Calcul du FPS et perception humaine
Il est tentant de demander quel est le “bon” nombre de FPS absolu. En réalité, il n’existe pas de seuil universel unique. La perception dépend du type de contenu, de la persistance de l’écran, du mouvement à l’écran, du champ de vision, de la latence d’entrée et même de l’habitude du joueur. Une personne qui passe d’un écran 60 Hz à un écran 144 Hz ressent souvent une amélioration nette. En revanche, le saut de 144 à 240 FPS peut être plus subtil pour un usage bureautique, mais significatif pour un joueur compétitif très entraîné.

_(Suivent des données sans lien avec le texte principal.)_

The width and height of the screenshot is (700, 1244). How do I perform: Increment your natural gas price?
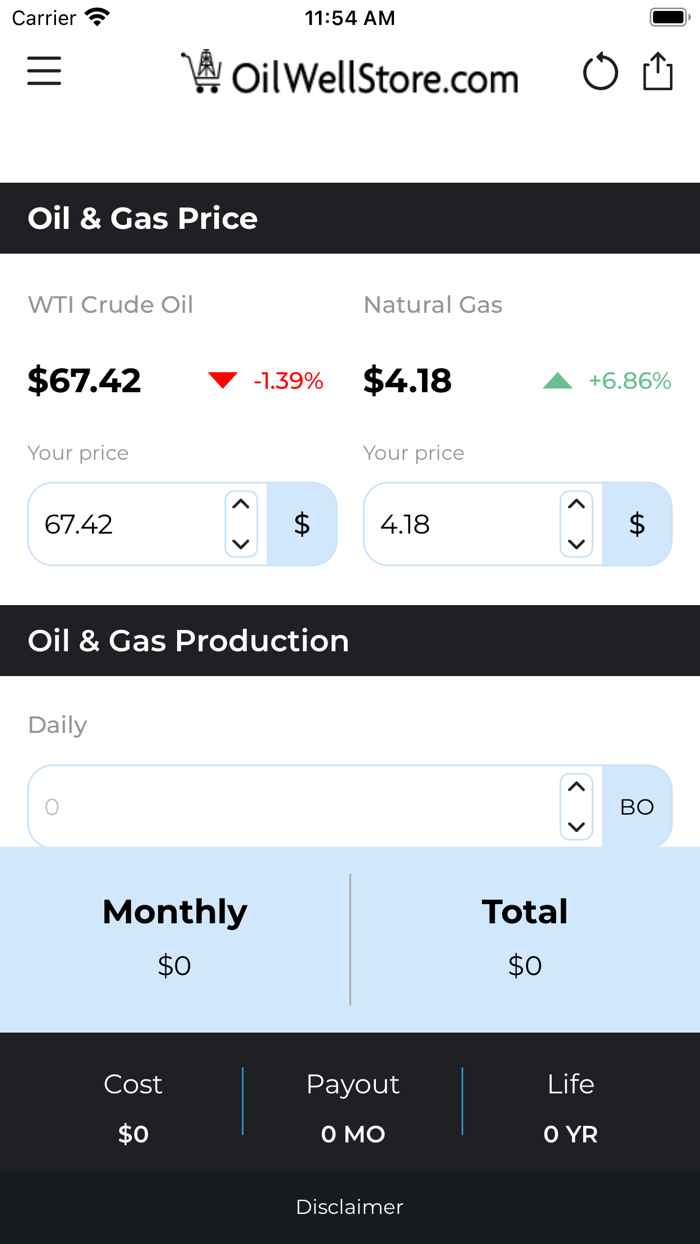click(576, 506)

Le calcul du FPS doit donc toujours être replacé dans son contexte. Pour un montage vidéo narratif, 24 ou 30 FPS peuvent être cohérents. Pour un jeu solo immersif, 60 FPS stables constituent souvent une excellente base. Pour l’e-sport, 144 FPS et au-delà deviennent stratégiques, car chaque réduction du frame time peut contribuer à améliorer la lisibilité du mouvement et la réactivité perçue.
Conclusion
Maîtriser le calcul du FPS permet de prendre de meilleures décisions sur les réglages graphiques, le choix d’un écran et l’optimisation d’un PC. Retenez surtout trois idées. Premièrement, le calcul lui-même est simple : soit 1000 / frame time, soit images / secondes. Deuxièmement, la stabilité du frame time est presque aussi importante que la moyenne FPS. Troisièmement, le taux de rafraîchissement de l’écran fixe le contexte d’affichage, mais n’améliore pas à lui seul la performance réelle du système. Utilisez le calculateur pour comparer différents réglages, suivre vos tests et identifier le niveau de fluidité réellement pertinent pour votre usage.